In September the Dalai Lama was reported as making comments supporting autonomy for the troubled Indian state of Kashmir. Despite arguments that his words had been misconstrued, the result was a chorus of protest from within India. Some claimed that by interfering in Indian affairs the Dalai Lama was abusing his refugee status. Several militant Hindu organisations threatened to mount demonstrations at the Kalachakra Festival; there were even reported threats to blow up the local Tibetan Buddhist monastery.

To make matters worse, the Kalachakra festival coincided with a state visit to India by the Chinese Premier. Chinese officials complained to the Indian government that an exhibition beside the Kalachakra festivities included criticism of the Chinese occupation of Tibet. But as the festival is a gathering for the whole Tibetan refugee community, it reflects many aspects of their culture, and politics inevitably looms large.

Further criticism came from indigenous Buddhist monks, who are mostly Ambedkarites from Dalit communities [see Rallying to freedom, page 32]. Unlike the Tibetans-in-exile, Dalits are deeply involved in Indian affairs. The focus of Bodh Gaya is the Mahabodhi Temple - the holiest site in the Buddhist world. However, the temple is controlled by Hindus, and this has long been a source of conflict. The Indian Buddhists' protests were prompted by the replacement of a Buddhist monk by a Hindu as chairman of the Temple Committee. Consequently, four of the monks started a hunger strike demanding the temple's 'liberation', Meanwhile Bhante Anand, General Secretary of the All India Monks Association denounced the Dalai Lama for failing to support demands for Buddhist control of the shrine.

Other difficulties arise from differences between the customs of Theravadin Buddhists, such as the Indian monks, and Tibetan Buddhists. For example, Tibetans do not take off their shoes in the temple compound, a custom on which the Theravadins insist. Anand also complained that the Kalachakra ceremony was not authentically Buddhist, and that the Dalai Lama was wrongly regarded (by non-Buddhists) as the leader of all Buddhists.

Perhaps an underlying cause of tension is the contrast between the Tibetans' high profile and the Indians' low status. The Dalits (formerly considered 'Untouchable' under the Hindu caste system) want support in their conversion to Buddhism; the Tibetans are unable to lend such support. Sensitivities in India are such that Tibetans are urged by some people to get involved in issues, and if do they're criticised by others for interfering.

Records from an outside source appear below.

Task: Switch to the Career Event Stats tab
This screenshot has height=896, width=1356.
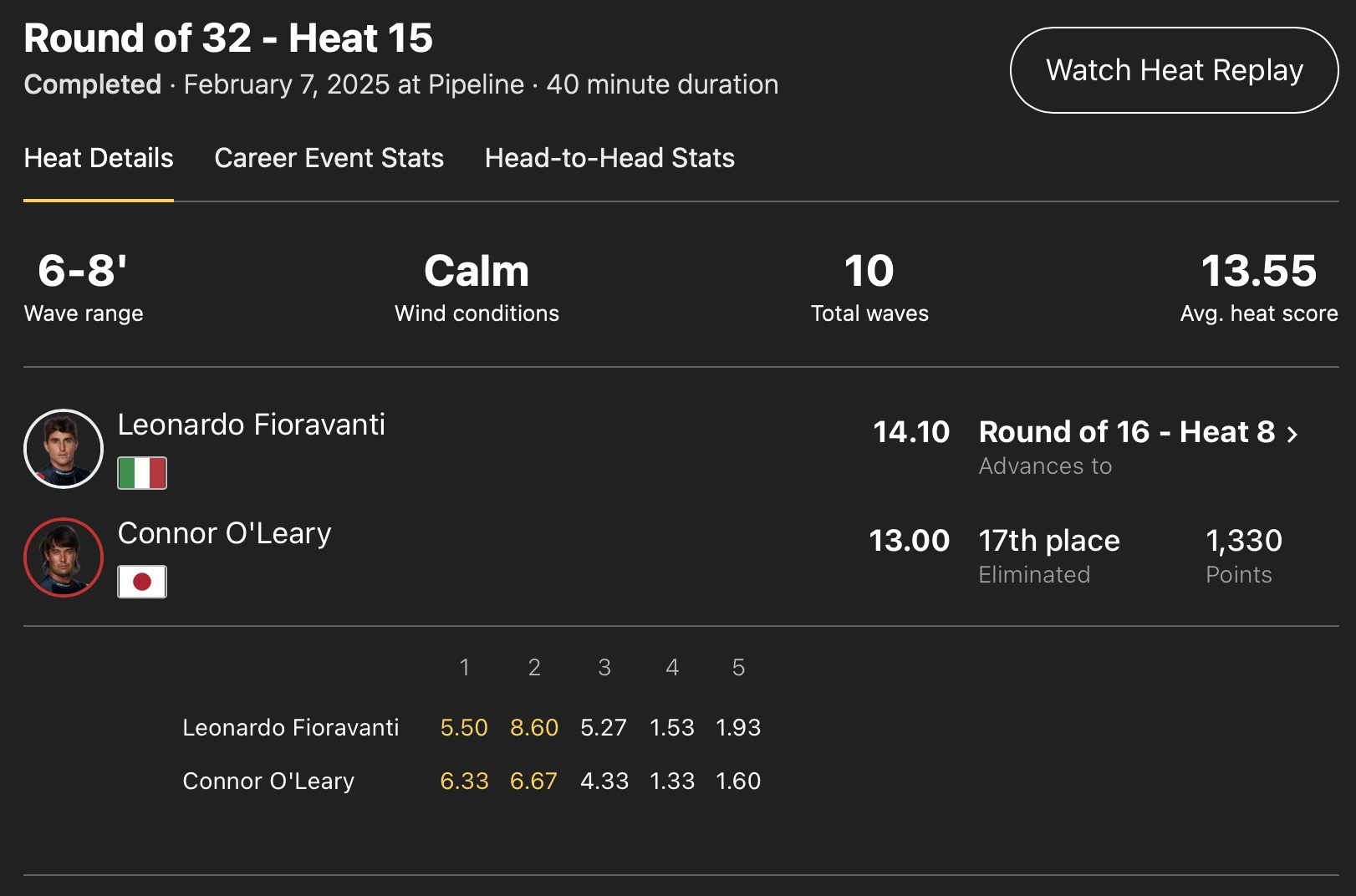Action: tap(329, 158)
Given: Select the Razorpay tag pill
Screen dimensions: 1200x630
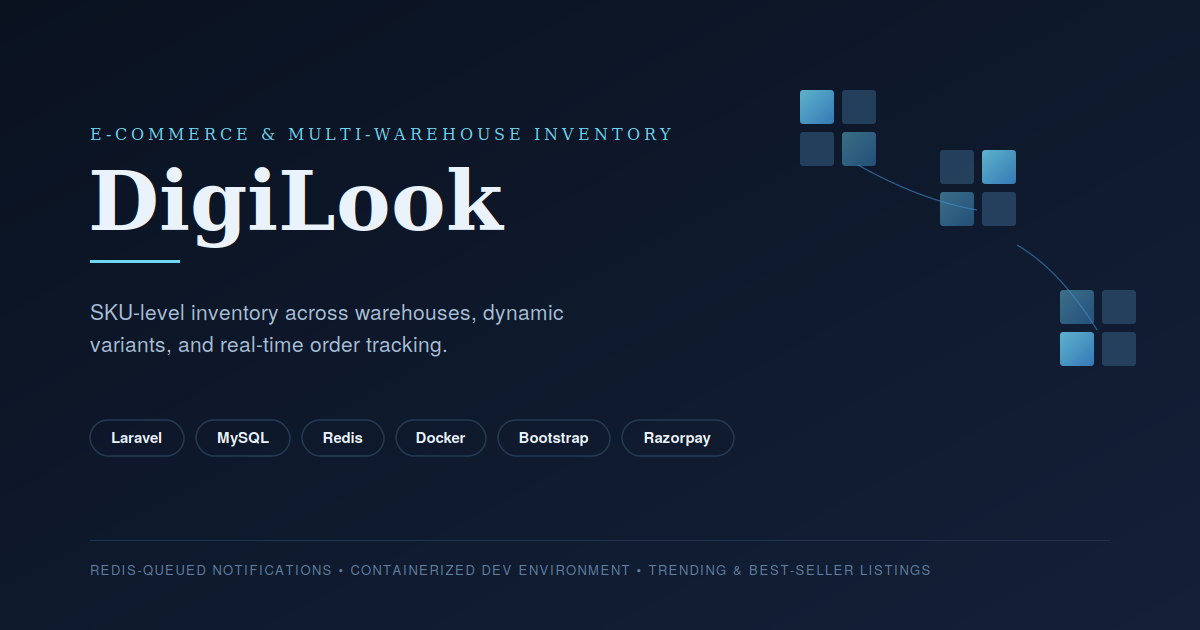Looking at the screenshot, I should tap(678, 438).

As the festival approached, tensions mounted further still. India deployed special troops, amid new rumours of infiltration by Chinese agents posing as Buddhist monks. At last in January 12,000 monks, 800 nuns and many thousands of ordinary Tibetan Buddhists descended on Bodh Gaya for the initiation. There were also many western devotees, who followed proceedings via a translation broadcast on fm radio.

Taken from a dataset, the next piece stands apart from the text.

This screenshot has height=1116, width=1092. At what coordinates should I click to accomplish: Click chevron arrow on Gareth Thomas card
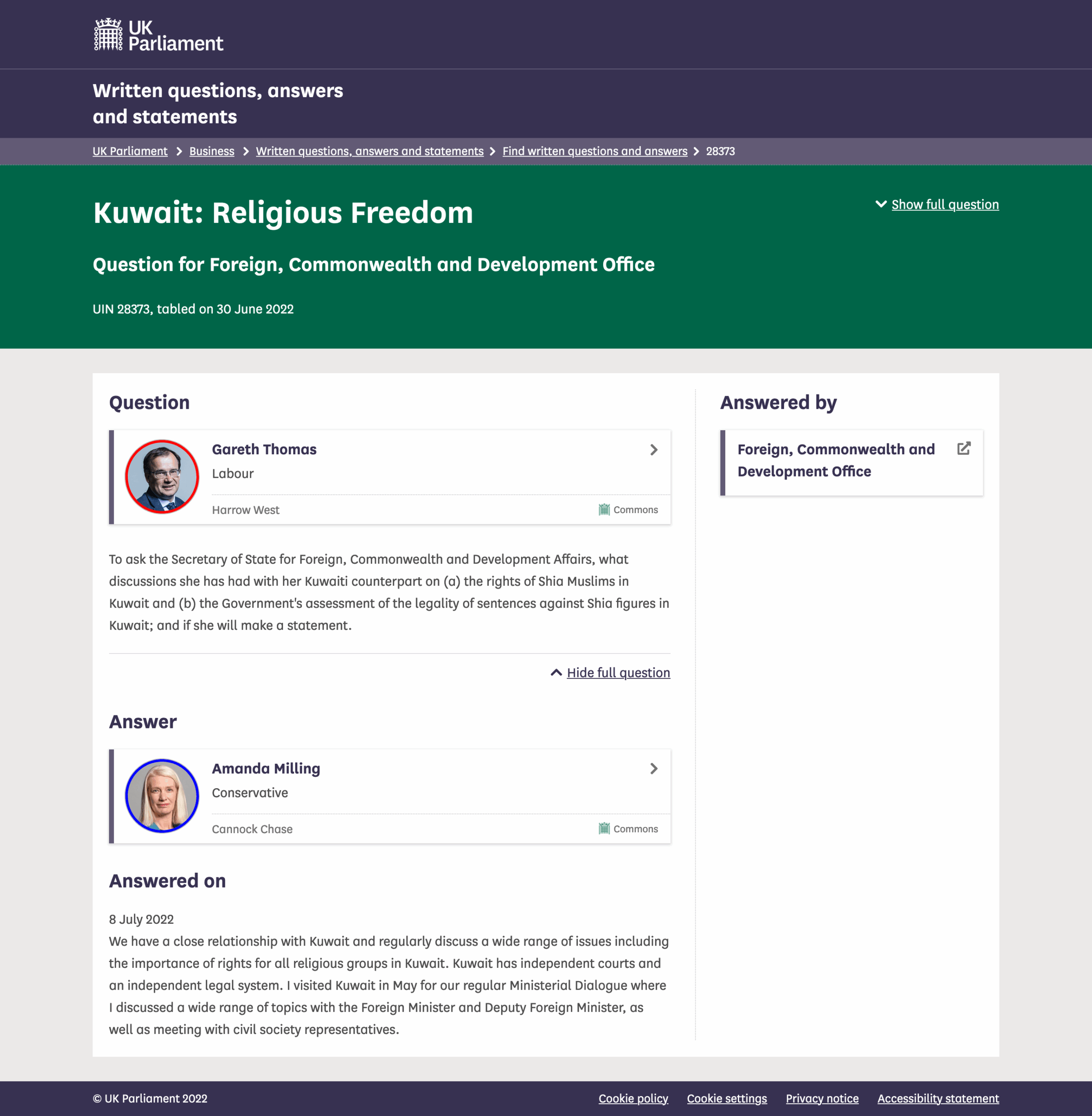click(x=653, y=450)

At the eleventh hour, however, the Dalai Lama was unable to perform the ceremony due to an attack of gastro-enteritis. He was taken to hospital, where he made a successful recovery. The first part of the ceremony was conducted by the Ganden Tripa, titular head of the Gelug sect, but the rest was cancelled.

The Kashag (Tibetan parlia-ment) ascribed the Dalai Lama's illness to 'exhaustion from prolonged tours, teaching and other engagements, which did not give him time to recuperate'. It requested that he rest for at least three months, postponed his tour schedule for March and April, and asked that no requests for audiences or engagements be made to him.